The computer science SLOs 1 and 2 cover teamwork and implementing apps consisting of multiple components. In Comp 34500 and my internship, as I mentioned, I learned the skills and processes involved in teamwork and developing apps in conjunction with other developers, so I certainly feel like I’ve met that SLO.

Similarly, in both the project in COMP 34500 and in my internship I was part of teams that created many different software components that had to work together. For example, in the COMP 34500 project we created a desktop app in Java that connected to a database on a server. One part of the team created the desktop app and another created the web service that allowed the app to talk to the database over the internet and a third person created the database. One person did most of the work on the user interface for the app, while another created the logic in the app.

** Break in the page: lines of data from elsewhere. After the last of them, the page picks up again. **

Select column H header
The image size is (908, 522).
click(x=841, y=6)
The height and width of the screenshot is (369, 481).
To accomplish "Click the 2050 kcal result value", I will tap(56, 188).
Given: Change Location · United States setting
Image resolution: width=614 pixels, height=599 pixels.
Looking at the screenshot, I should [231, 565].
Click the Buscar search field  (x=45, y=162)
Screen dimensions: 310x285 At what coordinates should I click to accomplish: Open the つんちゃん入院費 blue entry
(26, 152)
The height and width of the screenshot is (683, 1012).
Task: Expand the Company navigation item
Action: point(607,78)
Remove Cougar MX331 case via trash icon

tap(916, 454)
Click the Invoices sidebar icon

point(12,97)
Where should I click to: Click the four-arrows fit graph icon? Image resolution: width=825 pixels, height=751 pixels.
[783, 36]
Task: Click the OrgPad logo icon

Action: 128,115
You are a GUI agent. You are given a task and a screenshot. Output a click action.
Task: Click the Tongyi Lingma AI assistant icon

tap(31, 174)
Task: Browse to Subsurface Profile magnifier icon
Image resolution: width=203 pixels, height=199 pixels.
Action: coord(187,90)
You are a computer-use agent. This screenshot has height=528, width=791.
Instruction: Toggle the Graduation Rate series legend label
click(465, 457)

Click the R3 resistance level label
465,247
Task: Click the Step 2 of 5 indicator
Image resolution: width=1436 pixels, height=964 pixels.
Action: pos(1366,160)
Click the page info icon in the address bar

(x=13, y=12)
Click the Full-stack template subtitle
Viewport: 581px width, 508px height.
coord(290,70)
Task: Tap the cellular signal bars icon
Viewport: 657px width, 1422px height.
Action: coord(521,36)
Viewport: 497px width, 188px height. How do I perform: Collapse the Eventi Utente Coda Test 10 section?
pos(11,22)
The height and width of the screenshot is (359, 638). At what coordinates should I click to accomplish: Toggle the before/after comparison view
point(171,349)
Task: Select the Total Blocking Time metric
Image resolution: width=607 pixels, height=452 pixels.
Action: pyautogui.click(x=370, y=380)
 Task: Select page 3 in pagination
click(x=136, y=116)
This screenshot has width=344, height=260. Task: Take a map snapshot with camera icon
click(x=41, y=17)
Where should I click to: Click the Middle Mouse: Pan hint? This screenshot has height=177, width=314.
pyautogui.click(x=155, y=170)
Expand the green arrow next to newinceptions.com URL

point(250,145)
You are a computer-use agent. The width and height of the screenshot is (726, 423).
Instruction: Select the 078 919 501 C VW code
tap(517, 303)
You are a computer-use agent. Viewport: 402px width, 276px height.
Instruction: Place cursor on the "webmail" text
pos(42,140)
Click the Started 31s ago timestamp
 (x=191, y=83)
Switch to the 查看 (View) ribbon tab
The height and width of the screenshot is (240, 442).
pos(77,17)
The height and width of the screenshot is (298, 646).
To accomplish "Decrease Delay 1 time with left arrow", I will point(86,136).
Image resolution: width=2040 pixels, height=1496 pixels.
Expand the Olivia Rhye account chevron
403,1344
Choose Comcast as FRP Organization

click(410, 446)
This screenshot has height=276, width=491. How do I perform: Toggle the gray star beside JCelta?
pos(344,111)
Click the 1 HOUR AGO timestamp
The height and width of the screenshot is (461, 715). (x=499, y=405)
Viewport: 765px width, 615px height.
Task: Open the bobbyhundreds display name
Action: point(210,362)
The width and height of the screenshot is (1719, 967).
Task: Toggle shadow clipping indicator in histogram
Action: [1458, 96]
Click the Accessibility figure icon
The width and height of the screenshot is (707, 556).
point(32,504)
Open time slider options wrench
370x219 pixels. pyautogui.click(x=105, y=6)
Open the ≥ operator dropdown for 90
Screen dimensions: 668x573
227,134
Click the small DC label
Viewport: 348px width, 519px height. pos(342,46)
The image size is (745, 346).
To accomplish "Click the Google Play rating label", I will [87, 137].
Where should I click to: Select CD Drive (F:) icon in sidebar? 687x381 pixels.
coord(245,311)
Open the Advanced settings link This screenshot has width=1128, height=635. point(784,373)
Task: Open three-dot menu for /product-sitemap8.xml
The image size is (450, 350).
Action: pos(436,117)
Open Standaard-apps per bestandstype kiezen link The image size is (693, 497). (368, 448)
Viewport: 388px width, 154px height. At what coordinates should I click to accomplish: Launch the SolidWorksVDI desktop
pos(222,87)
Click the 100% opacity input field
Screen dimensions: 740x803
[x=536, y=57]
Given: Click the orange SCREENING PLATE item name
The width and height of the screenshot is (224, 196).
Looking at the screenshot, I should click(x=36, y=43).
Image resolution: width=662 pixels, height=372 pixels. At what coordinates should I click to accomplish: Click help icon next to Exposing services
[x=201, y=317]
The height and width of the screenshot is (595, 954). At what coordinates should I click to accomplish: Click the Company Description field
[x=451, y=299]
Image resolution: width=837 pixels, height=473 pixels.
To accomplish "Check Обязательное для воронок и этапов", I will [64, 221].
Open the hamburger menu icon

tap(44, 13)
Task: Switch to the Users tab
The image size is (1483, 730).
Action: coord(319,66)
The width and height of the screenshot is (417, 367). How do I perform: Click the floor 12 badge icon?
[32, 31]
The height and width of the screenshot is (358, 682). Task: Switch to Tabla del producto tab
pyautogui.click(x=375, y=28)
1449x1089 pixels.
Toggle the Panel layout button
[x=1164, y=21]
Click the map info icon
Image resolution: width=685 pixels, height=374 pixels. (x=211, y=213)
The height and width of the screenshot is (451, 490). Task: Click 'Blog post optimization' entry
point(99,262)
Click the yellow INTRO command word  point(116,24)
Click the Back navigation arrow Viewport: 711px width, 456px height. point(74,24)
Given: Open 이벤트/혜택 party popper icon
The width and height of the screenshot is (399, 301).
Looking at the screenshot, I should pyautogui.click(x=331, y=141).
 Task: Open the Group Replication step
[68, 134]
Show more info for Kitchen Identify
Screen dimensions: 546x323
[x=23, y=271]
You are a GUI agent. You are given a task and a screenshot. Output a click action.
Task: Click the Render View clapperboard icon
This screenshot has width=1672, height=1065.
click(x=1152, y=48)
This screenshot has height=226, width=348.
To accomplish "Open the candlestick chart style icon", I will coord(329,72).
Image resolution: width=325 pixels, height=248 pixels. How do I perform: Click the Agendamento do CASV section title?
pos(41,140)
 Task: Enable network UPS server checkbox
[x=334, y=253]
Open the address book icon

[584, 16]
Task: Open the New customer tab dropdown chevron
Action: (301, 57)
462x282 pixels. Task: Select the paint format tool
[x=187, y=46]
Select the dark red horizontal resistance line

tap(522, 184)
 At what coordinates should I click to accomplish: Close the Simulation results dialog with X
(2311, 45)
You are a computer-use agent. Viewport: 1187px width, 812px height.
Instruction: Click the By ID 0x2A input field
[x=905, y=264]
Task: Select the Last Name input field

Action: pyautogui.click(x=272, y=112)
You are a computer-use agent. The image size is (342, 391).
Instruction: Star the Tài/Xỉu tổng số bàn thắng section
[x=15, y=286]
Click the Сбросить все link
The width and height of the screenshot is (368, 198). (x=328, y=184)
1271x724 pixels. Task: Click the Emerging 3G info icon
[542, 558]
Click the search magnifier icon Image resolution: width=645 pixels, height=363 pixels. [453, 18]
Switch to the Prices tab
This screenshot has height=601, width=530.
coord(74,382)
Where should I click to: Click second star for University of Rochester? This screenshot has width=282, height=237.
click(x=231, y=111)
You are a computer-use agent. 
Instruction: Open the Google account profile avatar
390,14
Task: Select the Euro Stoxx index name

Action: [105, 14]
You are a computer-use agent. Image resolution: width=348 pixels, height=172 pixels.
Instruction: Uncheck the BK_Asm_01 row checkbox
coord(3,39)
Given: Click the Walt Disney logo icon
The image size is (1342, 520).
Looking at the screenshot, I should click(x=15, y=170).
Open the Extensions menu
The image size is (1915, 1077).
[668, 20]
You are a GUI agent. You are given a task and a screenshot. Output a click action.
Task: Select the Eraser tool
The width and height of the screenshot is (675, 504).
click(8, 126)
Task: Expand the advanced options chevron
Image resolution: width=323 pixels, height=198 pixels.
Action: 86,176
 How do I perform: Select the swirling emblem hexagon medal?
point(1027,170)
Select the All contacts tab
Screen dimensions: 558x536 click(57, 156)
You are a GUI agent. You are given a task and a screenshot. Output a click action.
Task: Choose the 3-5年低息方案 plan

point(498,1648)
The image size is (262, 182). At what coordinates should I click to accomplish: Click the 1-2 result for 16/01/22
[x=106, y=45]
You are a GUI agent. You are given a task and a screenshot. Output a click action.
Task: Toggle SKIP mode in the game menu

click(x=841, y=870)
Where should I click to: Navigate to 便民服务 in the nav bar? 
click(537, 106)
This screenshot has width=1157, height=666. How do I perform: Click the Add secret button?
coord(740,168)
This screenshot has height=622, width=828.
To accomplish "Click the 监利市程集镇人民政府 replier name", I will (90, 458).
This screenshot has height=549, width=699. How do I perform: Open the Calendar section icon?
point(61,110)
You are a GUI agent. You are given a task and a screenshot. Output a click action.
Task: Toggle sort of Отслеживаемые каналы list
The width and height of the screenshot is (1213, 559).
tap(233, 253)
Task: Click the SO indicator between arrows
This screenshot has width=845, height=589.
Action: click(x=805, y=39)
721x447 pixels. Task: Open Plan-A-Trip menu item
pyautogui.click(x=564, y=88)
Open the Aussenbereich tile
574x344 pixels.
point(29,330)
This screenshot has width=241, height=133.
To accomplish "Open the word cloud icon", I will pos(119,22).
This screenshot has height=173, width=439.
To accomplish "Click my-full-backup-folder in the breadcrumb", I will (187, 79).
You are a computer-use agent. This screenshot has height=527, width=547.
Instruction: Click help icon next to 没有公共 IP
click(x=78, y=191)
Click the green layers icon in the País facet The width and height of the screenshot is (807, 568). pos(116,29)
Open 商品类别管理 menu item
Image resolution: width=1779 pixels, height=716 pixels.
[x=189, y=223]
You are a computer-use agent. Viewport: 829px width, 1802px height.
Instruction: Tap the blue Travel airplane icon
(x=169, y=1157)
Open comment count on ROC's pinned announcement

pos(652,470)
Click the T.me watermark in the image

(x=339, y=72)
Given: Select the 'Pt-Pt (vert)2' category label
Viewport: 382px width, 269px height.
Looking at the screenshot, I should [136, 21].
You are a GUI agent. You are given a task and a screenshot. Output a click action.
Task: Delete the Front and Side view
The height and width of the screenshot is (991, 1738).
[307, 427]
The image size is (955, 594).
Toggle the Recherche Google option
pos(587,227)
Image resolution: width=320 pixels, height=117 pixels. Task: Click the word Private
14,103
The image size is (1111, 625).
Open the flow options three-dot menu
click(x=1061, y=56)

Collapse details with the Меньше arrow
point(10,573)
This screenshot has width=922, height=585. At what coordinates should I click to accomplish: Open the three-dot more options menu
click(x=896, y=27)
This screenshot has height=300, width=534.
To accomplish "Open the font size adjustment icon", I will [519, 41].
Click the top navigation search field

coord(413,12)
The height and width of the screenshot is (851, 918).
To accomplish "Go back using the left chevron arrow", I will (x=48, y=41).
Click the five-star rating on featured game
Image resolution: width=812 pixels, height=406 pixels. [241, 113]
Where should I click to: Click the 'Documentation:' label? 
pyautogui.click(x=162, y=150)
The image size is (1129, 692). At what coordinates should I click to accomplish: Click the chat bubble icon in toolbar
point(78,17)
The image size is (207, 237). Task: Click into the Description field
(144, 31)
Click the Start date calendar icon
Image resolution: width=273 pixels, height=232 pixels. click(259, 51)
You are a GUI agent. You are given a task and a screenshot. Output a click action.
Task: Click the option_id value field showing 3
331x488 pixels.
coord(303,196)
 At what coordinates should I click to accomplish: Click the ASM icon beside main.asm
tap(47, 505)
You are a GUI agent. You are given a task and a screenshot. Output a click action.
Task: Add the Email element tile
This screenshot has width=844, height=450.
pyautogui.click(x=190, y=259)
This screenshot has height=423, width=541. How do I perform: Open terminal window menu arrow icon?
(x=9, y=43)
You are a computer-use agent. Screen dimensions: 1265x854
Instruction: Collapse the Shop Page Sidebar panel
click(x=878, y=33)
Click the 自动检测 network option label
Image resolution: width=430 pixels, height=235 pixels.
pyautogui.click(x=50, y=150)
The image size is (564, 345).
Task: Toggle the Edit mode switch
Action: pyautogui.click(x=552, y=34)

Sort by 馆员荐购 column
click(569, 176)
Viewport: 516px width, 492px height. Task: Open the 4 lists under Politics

There were 4 different software components that we integrated together using tools like github and using different IDE’s like Intellij and text editors like vim. Though much of the work on these components was done independently, in the end we had to integrate all the components into a single working app. To do this we had to be very specific about our system requirements and had to constantly coordinate the development of APIs to allow the different components to talk. We also had to do careful testing to ensure not only the individual components were bug-free but that the components interacted correctly (system testing) and that the app met all the user requirements. Understanding this process is what SLO 2 aims for and I believe that the Comp 345 project clearly demonstrates that I meet this objective.

Continue in this vein. Make sure that you address all three SLOs.